# winter time natural mite drop in a highly mite tolerant colony



## Fusion_power (Jan 14, 2005)

I cleaned and replaced bottom boards, brood chambers, and put new Killion bottom boards on all my colonies just over 5 weeks ago. In the interests of understanding mite dynamics in a tolerant colony, I pulled a bottom board today and counted the number of mites. On the entire bottom board, I found 15 mites. There were also 12 dead bees and about a half cup of wax debris. This was going over it with a fine tooth comb and a large magnifying lens to ensure I did not miss any. In one 6X6 area right beneath the cluster, there were 3 dead mites. The cluster at 32 degrees is just a tad smaller than a soccer ball. So somebody analyze what it means when you find 15 mites on the bottom board after @35 days. Does anyone think this colony is in trouble? Would it help if I said that they have been totally untreated since 2005?


----------



## Solomon Parker (Dec 21, 2002)

That sounds pretty normal to me Darrel. That's every winter.


----------



## burns375 (Jul 15, 2013)

Mite drops have gone up the last 2 weeks in my hives, in january/february i saw maybe 1-5 per week. Currently the large ones are 15-5 or so per week, smaller 5-0 week. The hives are screened bottoms with inspection boards.
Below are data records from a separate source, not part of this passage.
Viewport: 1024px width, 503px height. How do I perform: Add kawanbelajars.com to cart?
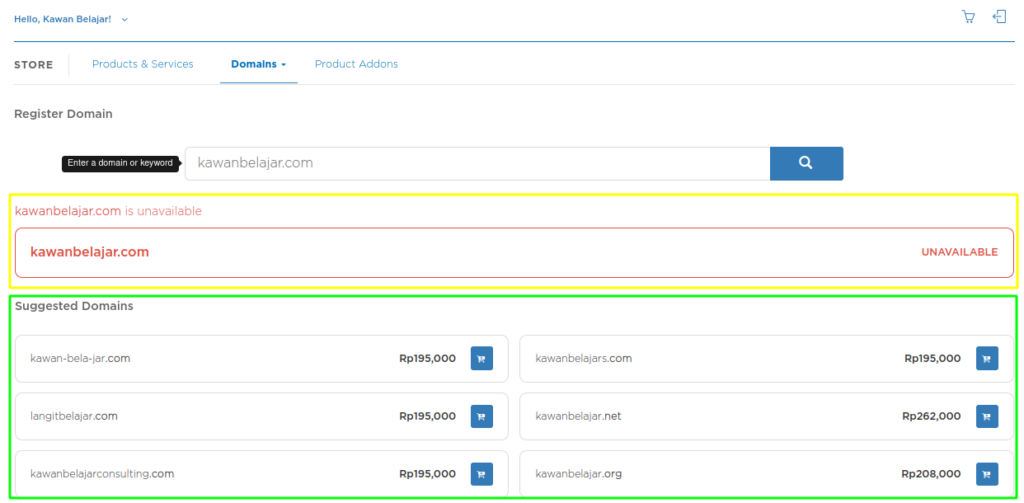pyautogui.click(x=986, y=359)
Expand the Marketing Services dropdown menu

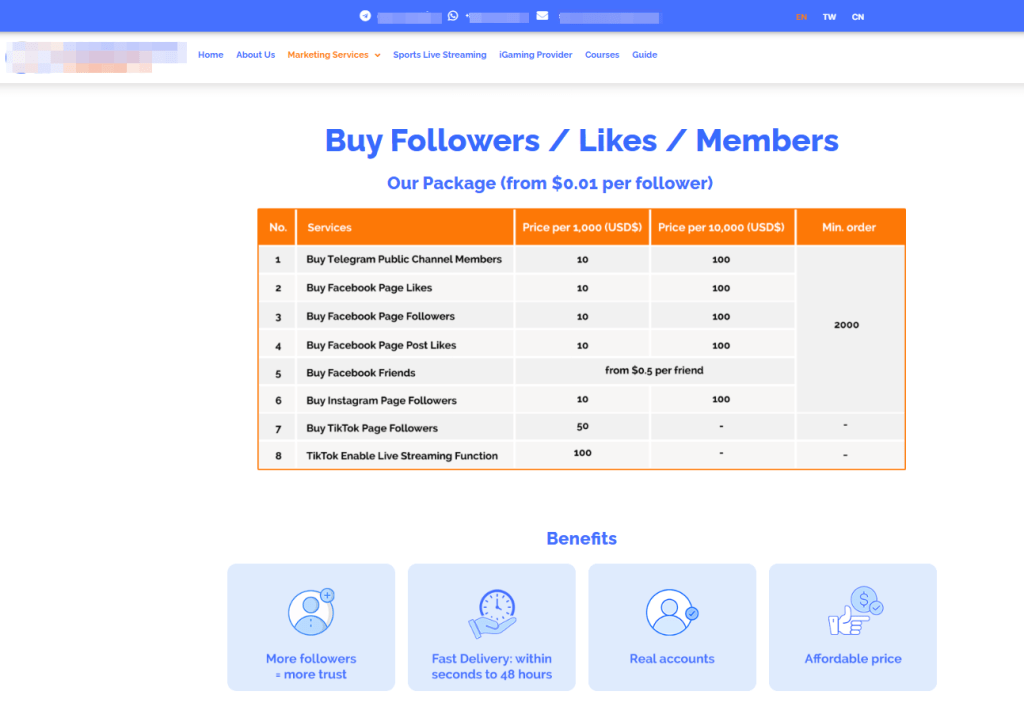pos(333,55)
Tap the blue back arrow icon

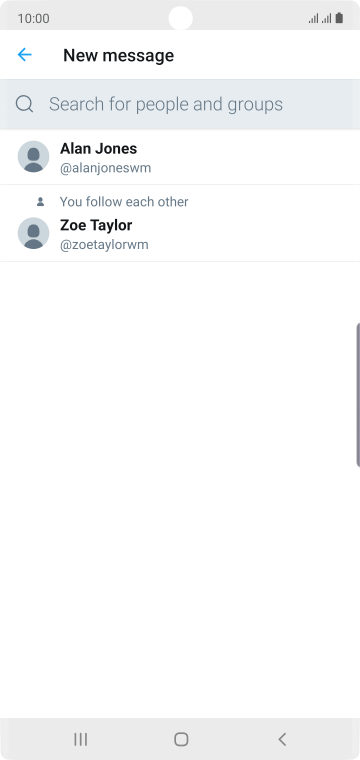pyautogui.click(x=24, y=55)
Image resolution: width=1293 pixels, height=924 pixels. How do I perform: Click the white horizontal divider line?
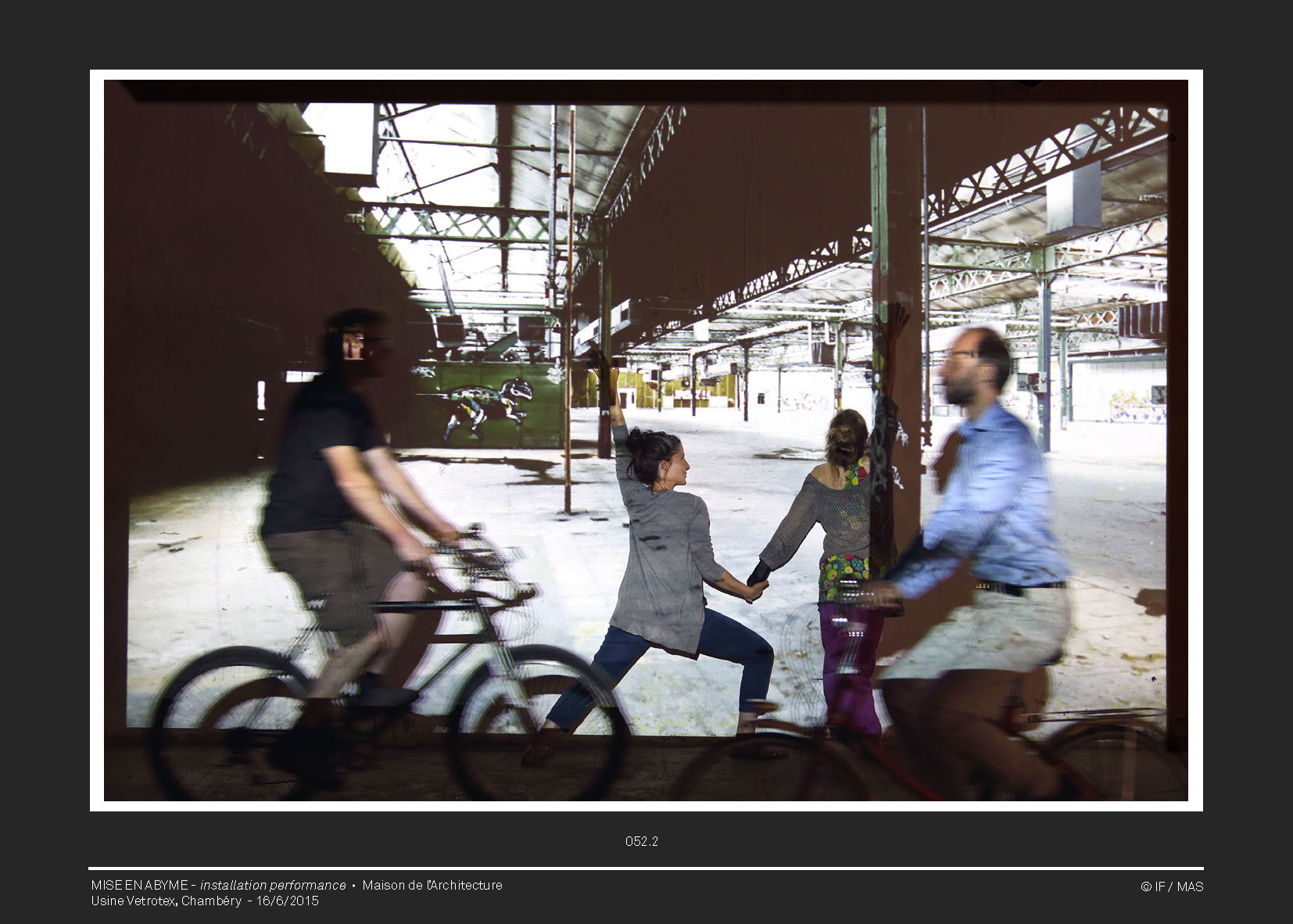[646, 868]
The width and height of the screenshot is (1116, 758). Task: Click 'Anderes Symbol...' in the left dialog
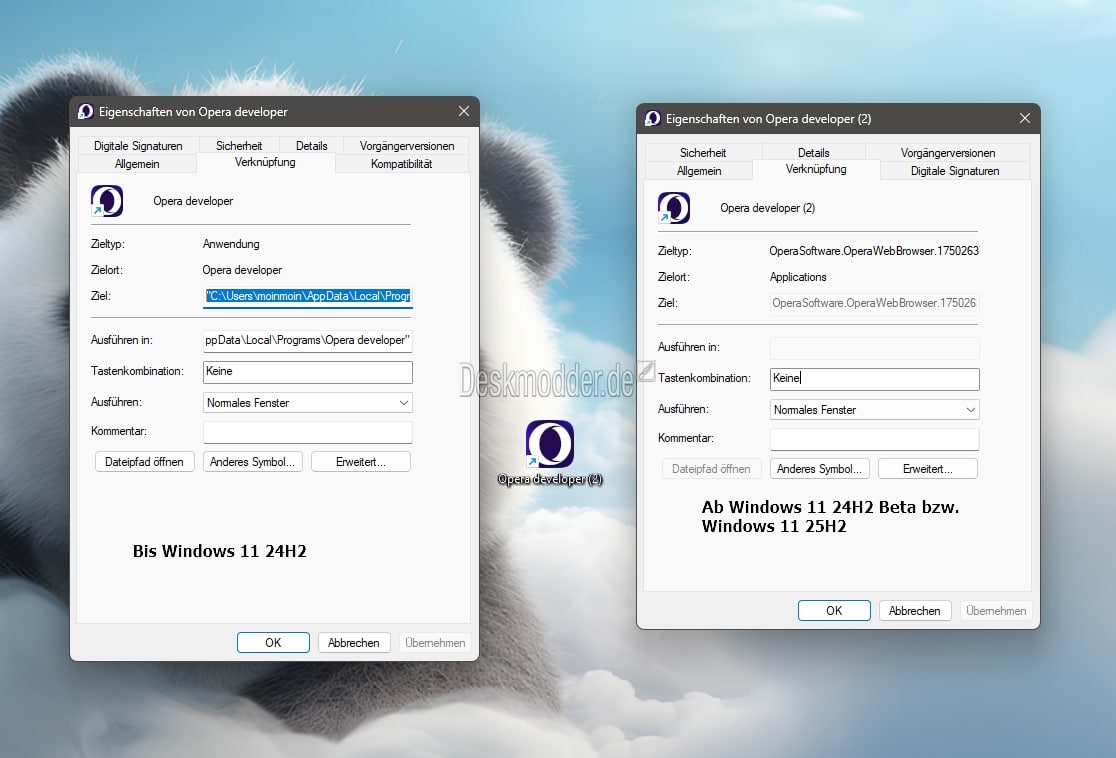pos(253,462)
Not sure what it means, i posted the question didn't get much of a response. I figure the mites born during warm weather of dying of old age. I wish i knew an easy way to determine a mites age under a loupe 

During summer levels were lower than "treatable" thresholds, somewhere around 5-15 mites/day in fall (peak levels)


----------



## enjambres (Jun 30, 2013)

I have been searching for information about mite drop counts taken in winter. Apparently almost no one does this, and the general notion is that the counts are considered even less "reliable" in winter than in summer.

One study I did read noted that the natural die-off rate of mites in winter was approximately 1/3 of that during the during the summer. (In other words mites live longer in winter than summer, as do winter bees compered to summer bees.)

But there is no info, that I have found, to evaluate the mite drop numbers in winter. Speculation is that mites do not fall off at the same rate in winter due to less movement by the bees. Or if they do fall off would quickly fall on to another host, with little risk of winding up on the sticky board instead.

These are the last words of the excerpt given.